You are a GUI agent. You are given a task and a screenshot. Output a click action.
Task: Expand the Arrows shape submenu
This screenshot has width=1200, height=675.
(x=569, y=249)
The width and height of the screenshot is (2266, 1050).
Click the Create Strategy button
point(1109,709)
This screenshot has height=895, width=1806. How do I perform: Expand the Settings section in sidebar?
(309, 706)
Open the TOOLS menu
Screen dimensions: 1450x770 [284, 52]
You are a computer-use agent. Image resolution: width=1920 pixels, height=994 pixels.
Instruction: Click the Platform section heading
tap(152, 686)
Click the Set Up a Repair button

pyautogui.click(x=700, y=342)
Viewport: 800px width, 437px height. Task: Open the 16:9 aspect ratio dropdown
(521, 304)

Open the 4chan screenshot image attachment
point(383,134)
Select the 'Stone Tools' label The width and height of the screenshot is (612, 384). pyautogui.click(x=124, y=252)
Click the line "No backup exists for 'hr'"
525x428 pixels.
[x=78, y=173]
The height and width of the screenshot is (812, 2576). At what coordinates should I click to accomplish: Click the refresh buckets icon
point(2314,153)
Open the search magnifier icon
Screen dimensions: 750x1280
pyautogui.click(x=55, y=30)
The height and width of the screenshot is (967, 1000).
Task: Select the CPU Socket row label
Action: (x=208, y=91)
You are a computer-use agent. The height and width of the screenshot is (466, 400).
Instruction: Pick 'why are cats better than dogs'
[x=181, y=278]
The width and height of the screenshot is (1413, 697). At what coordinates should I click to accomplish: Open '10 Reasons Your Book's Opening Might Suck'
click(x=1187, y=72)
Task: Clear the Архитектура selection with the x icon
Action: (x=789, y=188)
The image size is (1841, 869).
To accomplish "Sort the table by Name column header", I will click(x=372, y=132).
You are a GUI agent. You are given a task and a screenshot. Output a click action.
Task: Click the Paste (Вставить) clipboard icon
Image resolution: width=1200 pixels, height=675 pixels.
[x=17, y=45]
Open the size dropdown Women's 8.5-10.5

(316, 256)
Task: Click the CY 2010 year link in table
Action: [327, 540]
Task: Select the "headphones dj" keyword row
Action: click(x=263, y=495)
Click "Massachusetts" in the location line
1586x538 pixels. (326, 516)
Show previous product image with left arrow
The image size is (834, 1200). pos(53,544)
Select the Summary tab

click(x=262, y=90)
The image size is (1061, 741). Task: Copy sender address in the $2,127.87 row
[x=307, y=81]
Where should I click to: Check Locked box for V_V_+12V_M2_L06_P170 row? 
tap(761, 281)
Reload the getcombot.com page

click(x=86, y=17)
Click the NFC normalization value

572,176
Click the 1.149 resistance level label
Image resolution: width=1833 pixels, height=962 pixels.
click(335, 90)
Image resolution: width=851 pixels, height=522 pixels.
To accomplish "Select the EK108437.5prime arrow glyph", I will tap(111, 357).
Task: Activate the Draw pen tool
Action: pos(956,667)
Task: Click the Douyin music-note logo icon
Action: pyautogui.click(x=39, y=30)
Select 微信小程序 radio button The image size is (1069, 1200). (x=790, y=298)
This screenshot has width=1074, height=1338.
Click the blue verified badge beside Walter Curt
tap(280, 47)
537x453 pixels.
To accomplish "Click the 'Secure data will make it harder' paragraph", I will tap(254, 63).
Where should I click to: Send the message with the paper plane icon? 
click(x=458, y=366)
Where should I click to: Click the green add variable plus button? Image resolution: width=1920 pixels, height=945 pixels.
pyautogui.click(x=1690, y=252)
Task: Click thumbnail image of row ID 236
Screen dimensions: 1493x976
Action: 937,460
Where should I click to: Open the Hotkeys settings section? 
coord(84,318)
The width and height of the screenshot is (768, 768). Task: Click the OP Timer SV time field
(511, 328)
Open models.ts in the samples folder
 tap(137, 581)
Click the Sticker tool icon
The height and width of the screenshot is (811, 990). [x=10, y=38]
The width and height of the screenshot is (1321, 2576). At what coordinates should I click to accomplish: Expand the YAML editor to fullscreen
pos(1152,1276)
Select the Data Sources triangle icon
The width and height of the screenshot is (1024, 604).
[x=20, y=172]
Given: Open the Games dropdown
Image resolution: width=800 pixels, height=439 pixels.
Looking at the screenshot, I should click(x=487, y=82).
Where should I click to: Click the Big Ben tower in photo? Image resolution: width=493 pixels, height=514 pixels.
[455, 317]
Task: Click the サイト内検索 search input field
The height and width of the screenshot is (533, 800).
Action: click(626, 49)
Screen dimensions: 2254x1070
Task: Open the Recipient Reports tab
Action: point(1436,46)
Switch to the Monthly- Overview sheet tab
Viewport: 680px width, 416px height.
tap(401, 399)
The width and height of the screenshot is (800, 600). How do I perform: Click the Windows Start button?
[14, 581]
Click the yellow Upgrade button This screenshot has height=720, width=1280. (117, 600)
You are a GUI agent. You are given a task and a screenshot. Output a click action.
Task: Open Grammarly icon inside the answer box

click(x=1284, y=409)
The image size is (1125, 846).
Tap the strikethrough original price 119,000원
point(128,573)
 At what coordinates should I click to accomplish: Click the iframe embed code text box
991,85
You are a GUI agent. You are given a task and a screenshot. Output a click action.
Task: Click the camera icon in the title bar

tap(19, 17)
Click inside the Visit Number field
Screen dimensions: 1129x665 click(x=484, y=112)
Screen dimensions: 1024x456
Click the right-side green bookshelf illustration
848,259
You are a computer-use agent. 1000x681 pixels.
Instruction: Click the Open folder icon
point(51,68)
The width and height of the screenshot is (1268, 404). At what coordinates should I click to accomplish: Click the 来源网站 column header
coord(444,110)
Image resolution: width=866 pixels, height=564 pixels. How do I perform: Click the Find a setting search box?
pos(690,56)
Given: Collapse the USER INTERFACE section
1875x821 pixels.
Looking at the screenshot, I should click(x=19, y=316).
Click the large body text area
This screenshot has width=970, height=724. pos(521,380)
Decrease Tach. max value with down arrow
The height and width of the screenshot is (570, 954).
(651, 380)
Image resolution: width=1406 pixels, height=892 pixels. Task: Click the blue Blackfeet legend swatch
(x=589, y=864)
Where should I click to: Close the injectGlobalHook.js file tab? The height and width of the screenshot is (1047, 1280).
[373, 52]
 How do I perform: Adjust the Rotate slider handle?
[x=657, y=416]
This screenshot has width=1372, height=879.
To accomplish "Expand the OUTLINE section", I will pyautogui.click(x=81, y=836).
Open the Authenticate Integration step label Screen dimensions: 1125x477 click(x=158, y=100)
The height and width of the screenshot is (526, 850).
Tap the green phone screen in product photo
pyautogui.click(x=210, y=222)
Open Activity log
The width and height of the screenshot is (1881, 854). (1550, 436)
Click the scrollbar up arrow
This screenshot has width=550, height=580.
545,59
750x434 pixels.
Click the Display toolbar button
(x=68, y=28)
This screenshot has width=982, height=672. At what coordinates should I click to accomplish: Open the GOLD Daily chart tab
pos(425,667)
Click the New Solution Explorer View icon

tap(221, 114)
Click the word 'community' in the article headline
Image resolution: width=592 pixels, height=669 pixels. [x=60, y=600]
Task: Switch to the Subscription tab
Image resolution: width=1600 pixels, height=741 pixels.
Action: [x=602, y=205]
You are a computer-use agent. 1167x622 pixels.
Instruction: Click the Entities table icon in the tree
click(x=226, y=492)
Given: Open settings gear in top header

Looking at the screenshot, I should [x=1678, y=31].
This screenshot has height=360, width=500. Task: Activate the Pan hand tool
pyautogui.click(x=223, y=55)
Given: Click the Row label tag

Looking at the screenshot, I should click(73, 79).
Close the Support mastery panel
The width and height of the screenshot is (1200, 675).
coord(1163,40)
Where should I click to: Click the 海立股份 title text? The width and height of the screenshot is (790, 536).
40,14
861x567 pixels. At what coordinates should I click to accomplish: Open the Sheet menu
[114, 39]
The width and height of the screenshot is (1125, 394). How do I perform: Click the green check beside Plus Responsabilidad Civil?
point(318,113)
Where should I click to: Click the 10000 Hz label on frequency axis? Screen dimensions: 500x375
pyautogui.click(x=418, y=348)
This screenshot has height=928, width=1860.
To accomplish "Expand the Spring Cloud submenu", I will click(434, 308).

++++++++++

Activity:
Which lines above carry the string "submenu"? Copy those lines.

Output for this exercise:
Task: Expand the Arrows shape submenu
To accomplish "Expand the Spring Cloud submenu", I will click(434, 308).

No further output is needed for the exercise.